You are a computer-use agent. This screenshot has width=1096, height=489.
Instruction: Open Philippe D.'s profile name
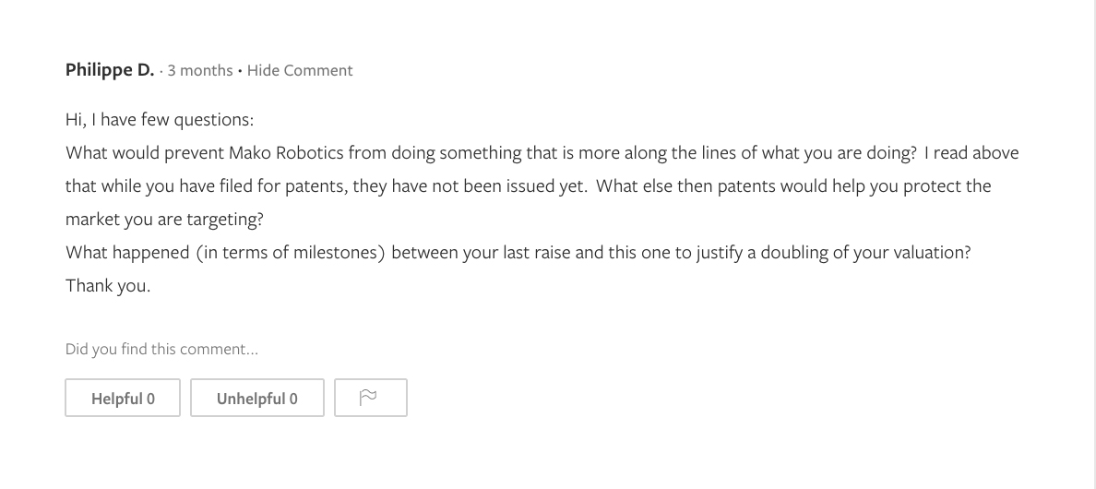[x=110, y=70]
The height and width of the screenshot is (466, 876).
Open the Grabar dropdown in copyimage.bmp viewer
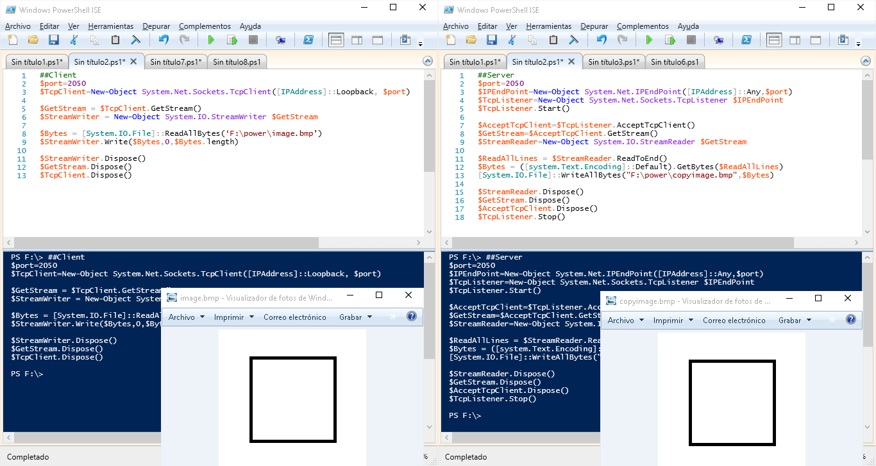tap(793, 319)
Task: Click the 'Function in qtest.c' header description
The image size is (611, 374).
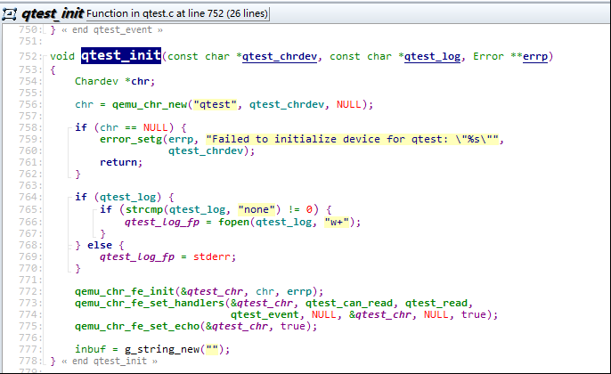Action: [x=182, y=15]
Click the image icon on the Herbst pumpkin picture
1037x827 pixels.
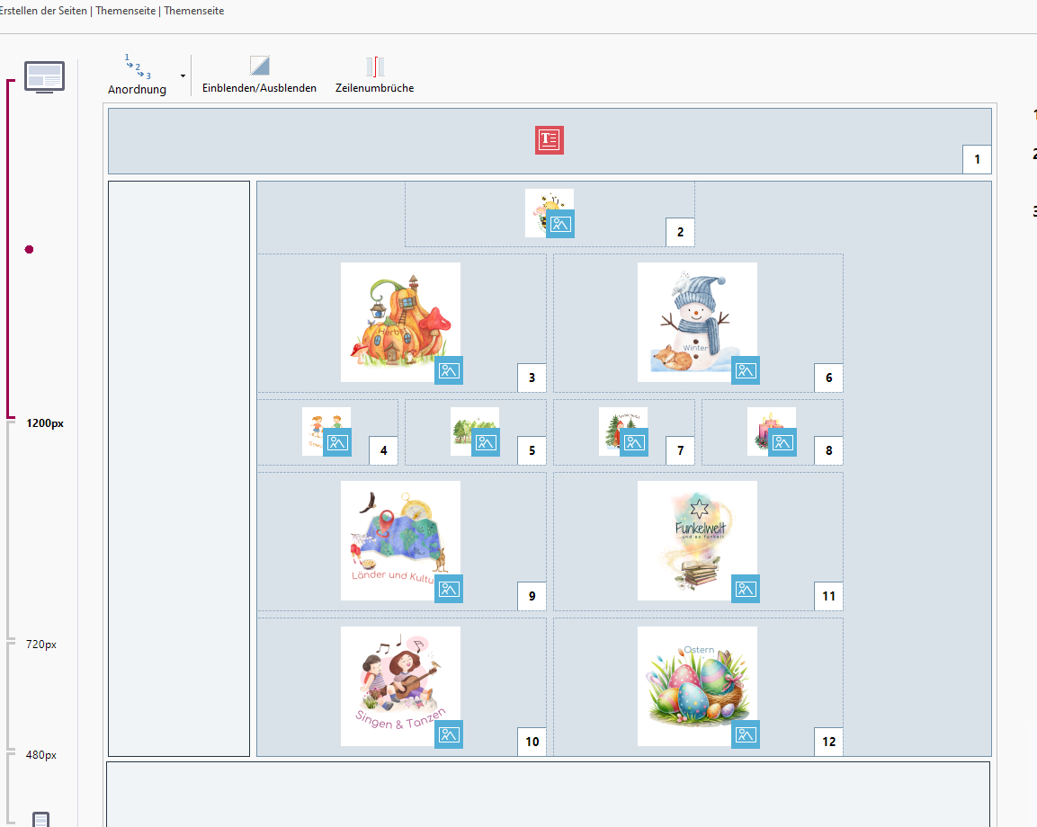449,370
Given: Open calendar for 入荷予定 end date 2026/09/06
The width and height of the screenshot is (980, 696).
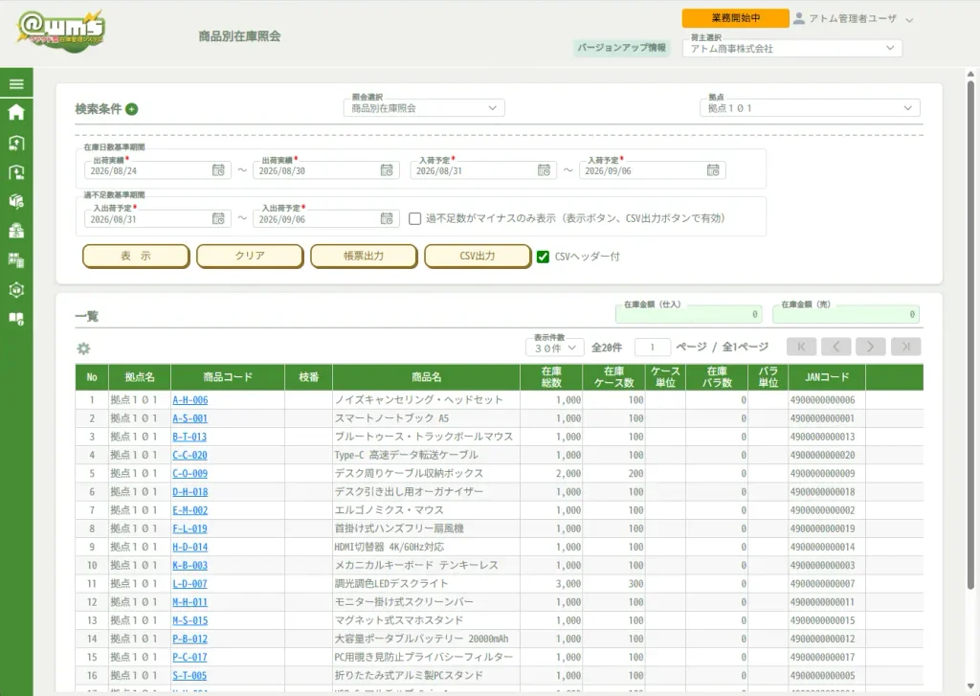Looking at the screenshot, I should 712,170.
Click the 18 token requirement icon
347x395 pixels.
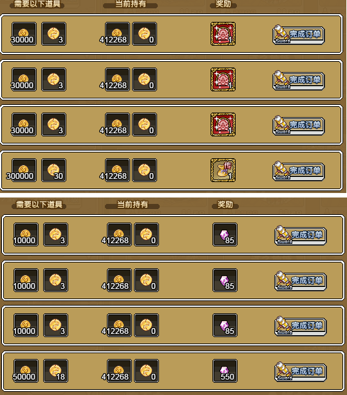(56, 371)
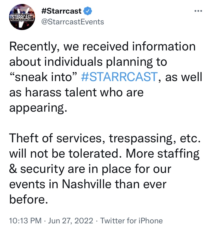
Task: Click the final word "before."
Action: click(27, 200)
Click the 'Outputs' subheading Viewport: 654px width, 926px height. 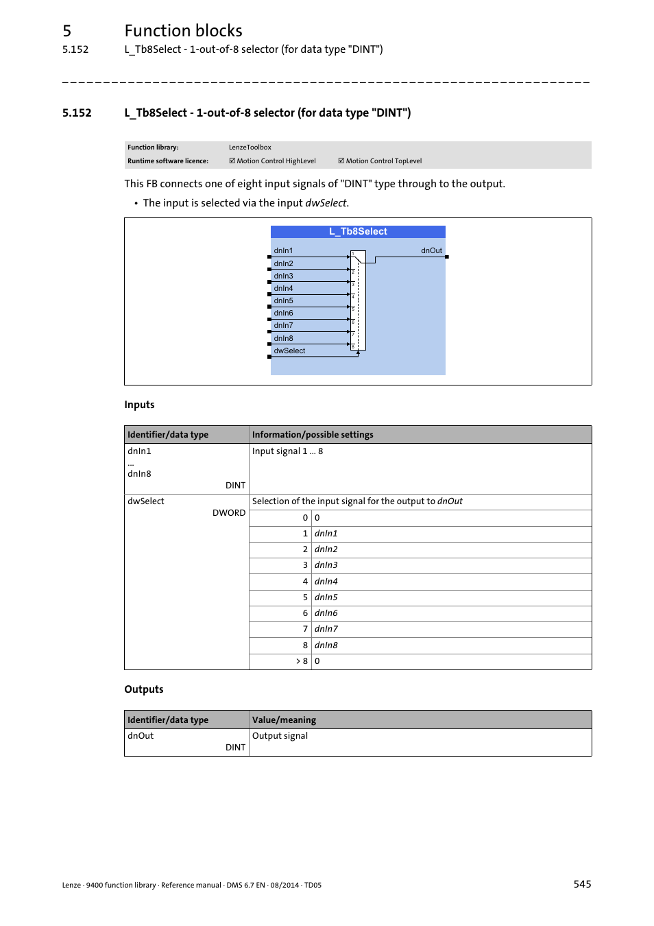click(143, 689)
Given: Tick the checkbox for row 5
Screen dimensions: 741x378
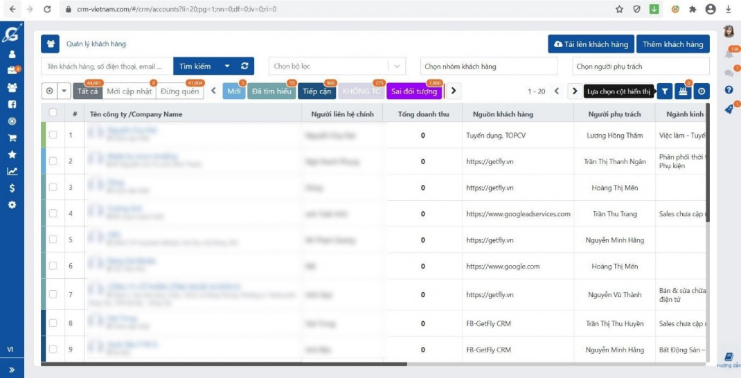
○ ○ ○ ○ ○
**Exercise**
Lay out the data, from its first line up to and including the line with "Action: [x=182, y=15]", as a Markdown table with the columns Row and Line, numbering each line and skipping blank ones. Leave the pictures out.

**Problem solution**
| Row | Line |
|---|---|
| 1 | You are a computer-use agent. This screenshot has width=1096, height=489. |
| 2 | Instruction: Open Philippe D.'s profile name |
| 3 | [x=110, y=70] |
| 4 | The height and width of the screenshot is (466, 876). |
| 5 | Open the Grabar dropdown in copyimage.bmp viewer |
| 6 | tap(793, 319) |
| 7 | Task: Click the 'Function in qtest.c' header description |
| 8 | The image size is (611, 374). |
| 9 | Action: [x=182, y=15] |